→ **INSTRUCTIONS TO FOLLOW**:
The response should be the lines of the data, starting at the first and ending at the one that contains "Click the magnifier", copied without change.

*** Block opens ***

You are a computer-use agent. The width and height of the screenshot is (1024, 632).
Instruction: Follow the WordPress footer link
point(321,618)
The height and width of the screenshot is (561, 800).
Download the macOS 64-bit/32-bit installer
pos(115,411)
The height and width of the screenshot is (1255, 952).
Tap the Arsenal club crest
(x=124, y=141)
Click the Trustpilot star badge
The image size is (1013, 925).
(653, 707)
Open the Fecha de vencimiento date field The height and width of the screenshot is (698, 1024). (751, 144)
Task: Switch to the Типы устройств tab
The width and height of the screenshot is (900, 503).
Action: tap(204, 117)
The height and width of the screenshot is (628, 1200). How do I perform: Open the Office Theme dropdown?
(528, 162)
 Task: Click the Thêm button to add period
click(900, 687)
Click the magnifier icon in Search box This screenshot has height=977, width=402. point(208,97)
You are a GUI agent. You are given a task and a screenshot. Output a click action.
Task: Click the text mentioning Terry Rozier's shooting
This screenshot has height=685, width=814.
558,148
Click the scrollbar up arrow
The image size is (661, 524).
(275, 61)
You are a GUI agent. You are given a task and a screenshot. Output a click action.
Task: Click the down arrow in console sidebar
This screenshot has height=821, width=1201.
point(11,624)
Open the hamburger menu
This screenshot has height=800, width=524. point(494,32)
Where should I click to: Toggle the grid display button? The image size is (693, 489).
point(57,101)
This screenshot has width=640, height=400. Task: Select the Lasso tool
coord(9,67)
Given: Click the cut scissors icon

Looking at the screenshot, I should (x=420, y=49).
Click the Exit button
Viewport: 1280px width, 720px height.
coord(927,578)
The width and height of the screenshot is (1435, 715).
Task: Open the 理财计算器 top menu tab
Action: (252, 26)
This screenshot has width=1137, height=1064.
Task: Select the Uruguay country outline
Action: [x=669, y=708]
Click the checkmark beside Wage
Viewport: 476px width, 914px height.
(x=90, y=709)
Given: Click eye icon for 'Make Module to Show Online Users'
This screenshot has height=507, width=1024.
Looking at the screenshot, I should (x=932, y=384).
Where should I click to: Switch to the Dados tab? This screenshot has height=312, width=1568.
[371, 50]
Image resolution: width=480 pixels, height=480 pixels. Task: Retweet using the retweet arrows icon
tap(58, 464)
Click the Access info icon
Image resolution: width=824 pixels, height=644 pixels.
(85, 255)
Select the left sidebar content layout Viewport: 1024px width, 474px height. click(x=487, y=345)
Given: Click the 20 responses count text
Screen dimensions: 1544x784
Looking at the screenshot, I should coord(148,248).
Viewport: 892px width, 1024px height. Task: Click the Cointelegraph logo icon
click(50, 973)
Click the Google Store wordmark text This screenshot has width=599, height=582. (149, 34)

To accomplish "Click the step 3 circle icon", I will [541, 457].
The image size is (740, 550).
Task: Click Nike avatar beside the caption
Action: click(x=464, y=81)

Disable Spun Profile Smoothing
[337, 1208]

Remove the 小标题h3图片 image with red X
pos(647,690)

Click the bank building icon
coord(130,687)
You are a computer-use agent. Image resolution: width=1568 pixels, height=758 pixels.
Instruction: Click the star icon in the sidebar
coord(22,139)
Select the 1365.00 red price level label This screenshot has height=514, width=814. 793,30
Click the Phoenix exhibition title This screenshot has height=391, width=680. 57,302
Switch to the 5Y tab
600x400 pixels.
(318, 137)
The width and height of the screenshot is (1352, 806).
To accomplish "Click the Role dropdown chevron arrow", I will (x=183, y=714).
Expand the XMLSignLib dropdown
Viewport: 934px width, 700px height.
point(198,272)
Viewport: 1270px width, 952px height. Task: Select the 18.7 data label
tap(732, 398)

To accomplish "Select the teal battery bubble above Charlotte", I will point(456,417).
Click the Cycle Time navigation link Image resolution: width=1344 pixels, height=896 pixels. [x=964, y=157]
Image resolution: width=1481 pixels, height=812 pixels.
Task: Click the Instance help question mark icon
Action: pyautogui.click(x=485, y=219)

*** Block closes ***

→ **TASK ANSWER**:
You are a computer-use agent. The width and height of the screenshot is (1024, 632).
Instruction: Follow the WordPress footer link
point(321,618)
The height and width of the screenshot is (561, 800).
Download the macOS 64-bit/32-bit installer
pos(115,411)
The height and width of the screenshot is (1255, 952).
Tap the Arsenal club crest
(x=124, y=141)
Click the Trustpilot star badge
The image size is (1013, 925).
(653, 707)
Open the Fecha de vencimiento date field The height and width of the screenshot is (698, 1024). (751, 144)
Task: Switch to the Типы устройств tab
The width and height of the screenshot is (900, 503).
Action: tap(204, 117)
The height and width of the screenshot is (628, 1200). How do I perform: Open the Office Theme dropdown?
(528, 162)
 Task: Click the Thêm button to add period
click(900, 687)
Click the magnifier icon in Search box This screenshot has height=977, width=402. point(208,97)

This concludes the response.